Testo dell'esercizio
····················

“La rabbia. Analisi di cinque casi di violenza” di Rosalba Trabalzini analizza l’istinto dell’aggressività da prospettive molteplici: l’autrice, psichiatra con alle spalle decenni di attività, si concentra sulla violenza contro le donne stando però lontana dai facili moralismi e da pericolose generalizzazioni, e si occupa di questa piaga sociale andando a rintracciare le origini genetiche ed epigenetiche della rabbia.
Il punto focale della dissertazione dell’autrice risiede nel discorso relativo alla prevenzione: piuttosto che categorizzare le forme di violenza, piuttosto che prevedere nuovi modi per punire tali crimini, ciò che in primis conta è educare le famiglie e la scuola a crescere bambini consci di avere una parte aggressiva dentro di sé – retaggio primordiale, che ci ha impedito di soccombere ai pericoli incontrati durante il nostro cammino di evoluzione – e a orientarli verso una gestione sana di essa. Si deve quindi cambiare il paradigma: piuttosto che sulla fase repressiva, bisognerebbe concentrarsi sull’azione preventiva di educazione.
Dalle parole dell’autrice: «Quello che bisogna stimolare non è la sensibilizzazione o l’attivazione di leggi più severe verso chi commette violenza sulle donne, ma sensibilizzare, e quindi stimolare, i genitori a mettere in campo un’educazione più responsabile verso i figli maschi e, soprattutto, meno vincolante e legata all’antico ruolo dell’angelo del focolare domestico e di sottomissione delle bambine».

····················

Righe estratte
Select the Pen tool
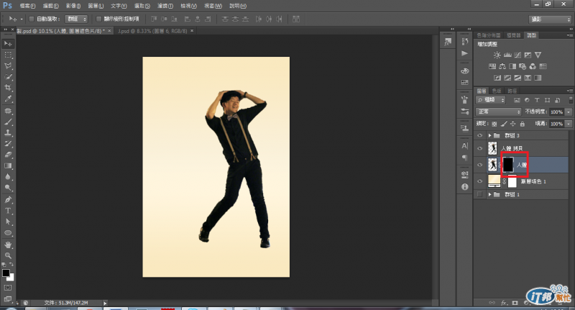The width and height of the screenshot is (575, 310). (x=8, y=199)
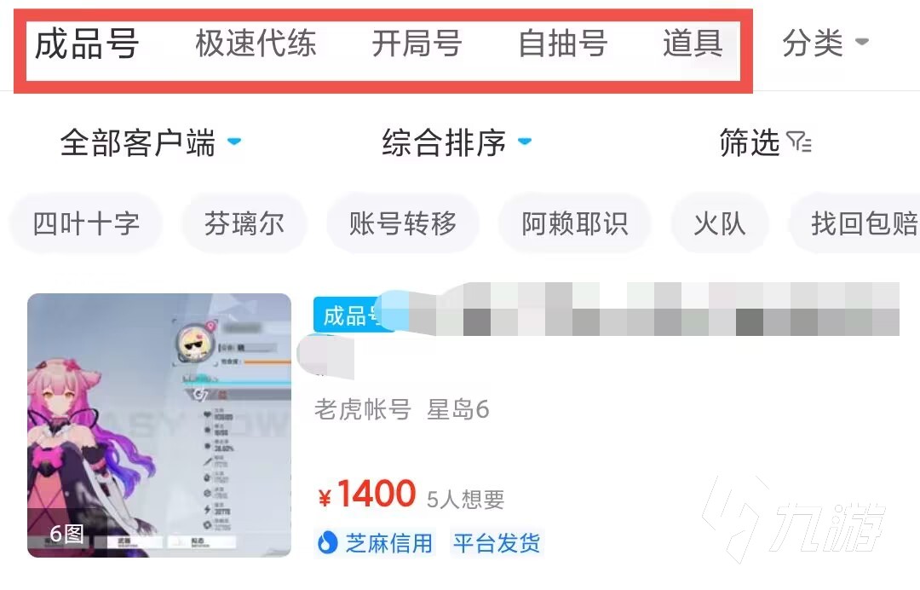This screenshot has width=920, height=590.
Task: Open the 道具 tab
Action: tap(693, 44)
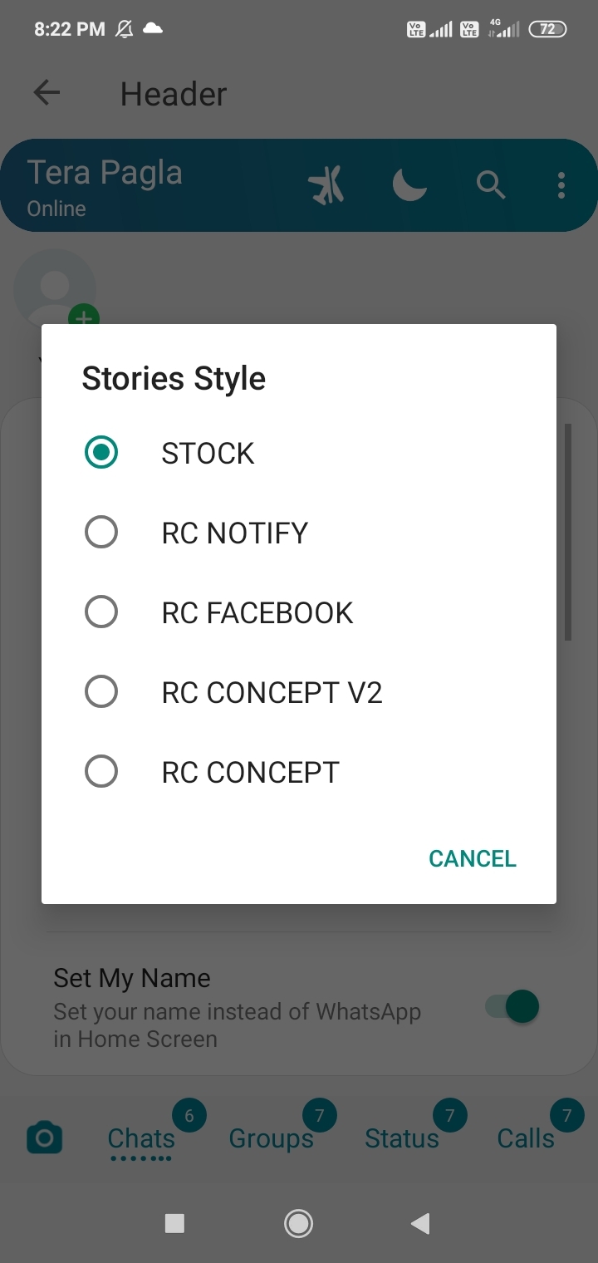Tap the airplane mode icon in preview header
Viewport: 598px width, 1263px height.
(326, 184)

····················

Compiti da svolgere
1. Trascrivi dal testo sul libro «La rabbia» il passo che comincia con "Il punto focale" e finisce con "preventiva di educazione.".
2. Prosegui il testo sul libro «La rabbia» a partire dalla sua ultima frase.

Le tue risposte
1.
Il punto focale della dissertazione dell’autrice risiede nel discorso relativo alla prevenzione: piuttosto che categorizzare le forme di violenza, piuttosto che prevedere nuovi modi per punire tali crimini, ciò che in primis conta è educare le famiglie e la scuola a crescere bambini consci di avere una parte aggressiva dentro di sé – retaggio primordiale, che ci ha impedito di soccombere ai pericoli incontrati durante il nostro cammino di evoluzione – e a orientarli verso una gestione sana di essa. Si deve quindi cambiare il paradigma: piuttosto che sulla fase repressiva, bisognerebbe concentrarsi sull’azione preventiva di educazione.

2.
Dopo aver introdotto l’argomento andando anche a spiegare scientificamente come si origina il fenomeno della rabbia all’interno del nostro cervello, Rosalba Trabalzini presenta i cinque casi di violenza che ha selezionato quando ha lavorato in un istituto penitenziario: la psichiatra ha seguito personalmente i cinque uomini presi in esame, e li ha sottoposti a terapia e a test psicologici, come il test dell’albero di Karl Kock, il test dell’autoritratto del Machover e il test della famiglia ideale. E soprattutto ha permesso loro di parlare della propria infanzia, e delle esperienze fondanti e traumatiche che hanno vissuto in quegli anni.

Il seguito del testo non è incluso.